MongoDB
Even though it has improved its transactional capabilities over the last few years, MongoDB is still architecturally not a good fit for transactional applications with strict guarantees on low latency and high throughput. Using transactions in MongoDB today essentially means giving up on high performance and horizontal scalability. Yugabyte believe this is a compromise fast-growing online services should not be forced to make. As shown in the table below, we architected YugabyteDB to simultaneously deliver transactional guarantees, high performance, and linear scalability. A 3-node YugabyteDB cluster supports both single-shard and multi-shard transactions and seamlessly scales out on-demand (in single region as well as across multiple regions) to increase write throughput without compromising low latency reads.
Following are the key areas of difference between YugabyteDB 1.1 and MongoDB 4.0.
Data modeling
MongoDB is a document-oriented database that only supports document data modeling. On the other hand, YugabyteDB is a multi-model and multi-API database that supports multiple different types of data modeling including document data (with the native JSON data type support in the Cassandra-compatible YCQL API) and relational data (with the PostgreSQL-compatible YSQL API).
Automatic sharding
Sharding is not automatic in MongoDB because a Replica Set has to be manually converted to Sharded Cluster. On the other hand, YugabyteDB automatically shards data in any cluster of any size.
Fault tolerance
Fault-tolerance for a given shard is similar in both systems because both rely on Raft consensus protocol for fast primary/leader election.

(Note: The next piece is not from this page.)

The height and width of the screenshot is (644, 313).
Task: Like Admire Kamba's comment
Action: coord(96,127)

Synchronous data replication
While primary election is Raft-based in MongoDB, actual data replication is not. Data replication is asynchronous where secondary pulls from primary. Both leader election and data replication are based on Raft distributed consensus.
Durable and fast writes
Durability can be achieved in MongoDB only w/ majority writeConcern which suffers from asynchronous replication lag. On the other hand, durability is by default in YugabyteDB because the write path is based on Raft's synchronous data replication and majority consensus. Synchronous replication is typically of lower latency than the completely asynchronous approach of MongoDB.

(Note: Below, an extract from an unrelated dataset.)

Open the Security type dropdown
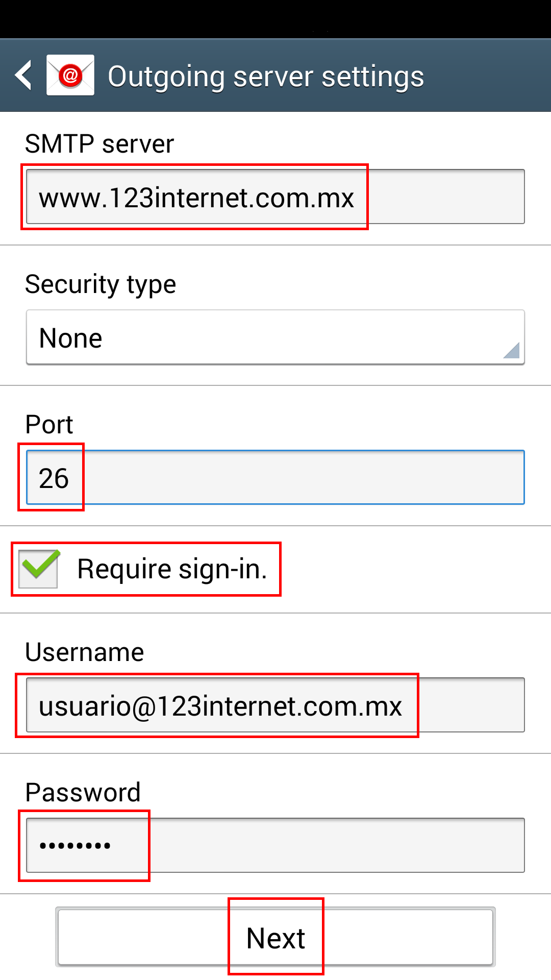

Linearizable and fast reads
Linearizable single-key reads are only possible w/ linearizable readConcern which is high latency given quorum at read time. On the other hand, linearizable reads served directly off the shard leader w/o quorum in YugabyteDB making it 3x faster than MongoDB both in terms of latency and throughput.
Single key and single shard transactions
Both databases support single-key and single-shard transactions. In MongoDB, the transaction is coordinated by the primary in a Replica Set. In YugabyteDB, the transaction is coordinated by Raft leader for a shard (similar to Google Spanner).
Distributed (aka multi-shard) transactions
Distributed transactions are limited in MongoDB Sharded Clusters (in performance and features). YugabyteDB has full support for distributed transactions based on a distributed transaction manager that manages transactions across multiple shards (similar in architecture to that of Google Spanner).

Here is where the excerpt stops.